Palazzo Reale, dal 24 marzo al 23 maggio '10



Per anni Dorian Gray non riuscì a liberarsi dall’influenza di quel libro…
Si fece arrivare da Parigi non meno di nove copie dell’edizione speciale,
e le fece rilegare in diversi colori, in modo che potessero adattarsi
ai vari stati d’animo e alle mutevoli fantasie di un carattere del quale,
a volte, egli sembrava aver perso ogni controllo.
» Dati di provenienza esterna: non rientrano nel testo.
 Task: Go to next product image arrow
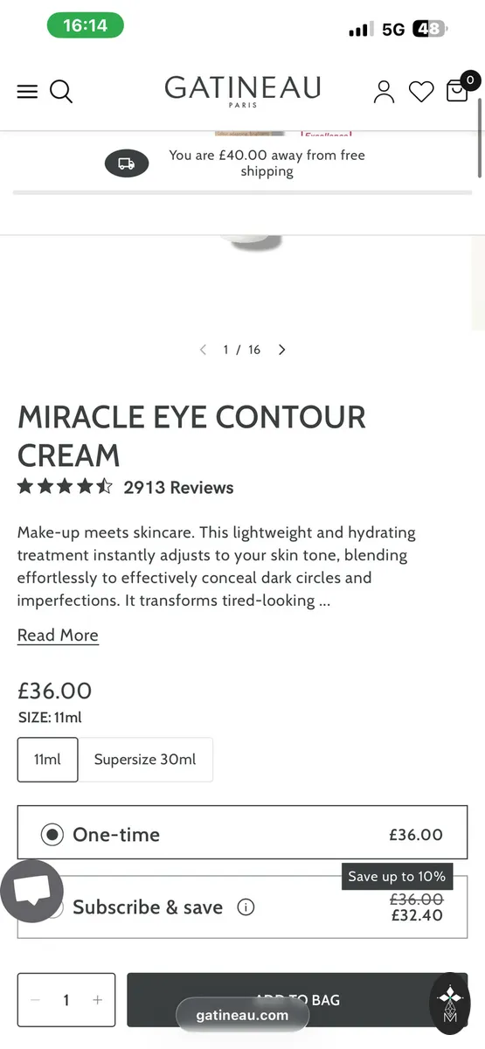coord(281,350)
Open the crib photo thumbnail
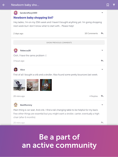This screenshot has height=157, width=118. point(33,85)
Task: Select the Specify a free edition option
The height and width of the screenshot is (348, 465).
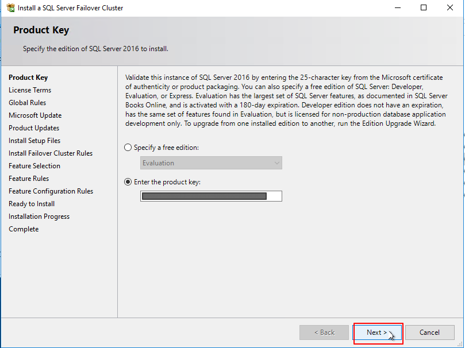Action: click(127, 147)
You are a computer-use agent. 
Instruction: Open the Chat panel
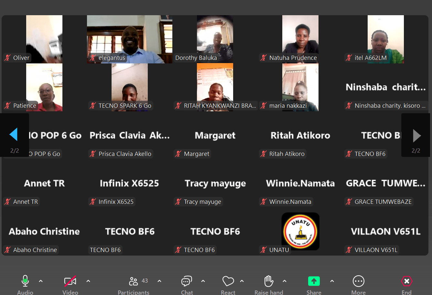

Oscar Wilde, Il ritratto di Dorian Gray

Con un itinerario lungo novant’anni dal 1919 con il libro di Fernand Léger e Blaise Cendrars all’ultima acquisizione del 2009 (Sabrina Mezzaqui), la collezione Consolandi di libri d’artista, in mostra a Palazzo Reale, presenta al pubblico un patrimonio letterario e artistico di grande valore.
Queste edizioni – volumi unici o in tiratura limitata – narrano non soltanto la storia del nostro Novecento con un punto di vista che spazia dalla scrittura all’immagine, dalla parola alla sua impaginazione creativa, ma rappresentano anche altro: la realizzazione di nuove forme e figure grafiche, di diversi materiali e contenuti.
Potremmo, allora, chiederci: e se il libro fosse una cornice entro cui l’artista scrive con segni e simboli senza rinunciare al sogno del cambiamento? Perché il libro non è opera fine a se stessa, ma operazione magica e in certo modo impossibile. Dove non vi è solo la scrittura e neppure solo il supporto. Sorge così un connubio creativo di immagine e parola a cui lo spettatore dà voce in un silenzioso atto performativo.
“Leggere il libro” sotto questa luce permette un confronto assai stimolante con il passato e con il futuro. Perché il libro e le sue trasformazioni anche digitali sono tuttora temi di vivace e appassionato dibattito in cui è in gioco la nostra identità. Analogamente la storia delle idee e della cultura è intimamente legata alla storia della scrittura.
E nell’anno che l’Assessorato alla Cultura del Comune di Milano dedica alla conoscenza intesa come convergenza dei saperi in vista di un pensiero in grado di riunire generi diversi, superando le rigide suddivisioni disciplinari, questa esposizione si inserisce ottimamente all’interno del nostro articolato progetto dal sapore internazionale, denominato “Milano mondo”.
Siamo perciò orgogliosi di presentare questa esposizione. Per almeno due ragioni: è la prima volta che Palazzo Reale espone il libro d’artista e crea in tal modo un interessante e, speriamo virtuoso, “precedente”. Inoltre questa operazione nasce dalla collaborazione con un illuminato collezionista che ha investito tempo, denaro, passione sull’arte, e, così facendo, ha inseguito e raggiunto nel tramandarsi del bene e del bello, “frammenti di immortalità”, oggi offerti in mostra ai visitatori.
Costruire una biblioteca di libri d’artista vuol dire capitalizzare una ricchezza immateriale preziosissima che ci consente di disegnare, con la forza della memoria e dell’immaginazione, un percorso di crescita personale e collettiva. Perché anche le nostre città devono essere ripensate come città-libro, come un insieme di simboli che attendono un visitatore. In uno spazio fisico e mentale dove si libera la visionarietà. Tra i doveri dei lettori vi è quello, infatti, di affrontare la parola (e l’immagine!) per ricavarne ascolto autentico, piegandola al pensiero, rendendola “urbana”, attraversandola in tutti i suoi quartieri, anche in quelli periferici. Per scoprirvi il senso della possibilità, altro termine per indicare l’avventura della ricerca. Imparando a leggere di nuovo per avviare un pensiero poetante che ricorda e riconosce, un pensiero che dall’esperienza di un incontro – tra il libro e l’artista - ricava l’opportunità di cogliere una verità nascosta. In tutto ciò consiste il sottile e inebriante piacere dello sguardo e della lettura.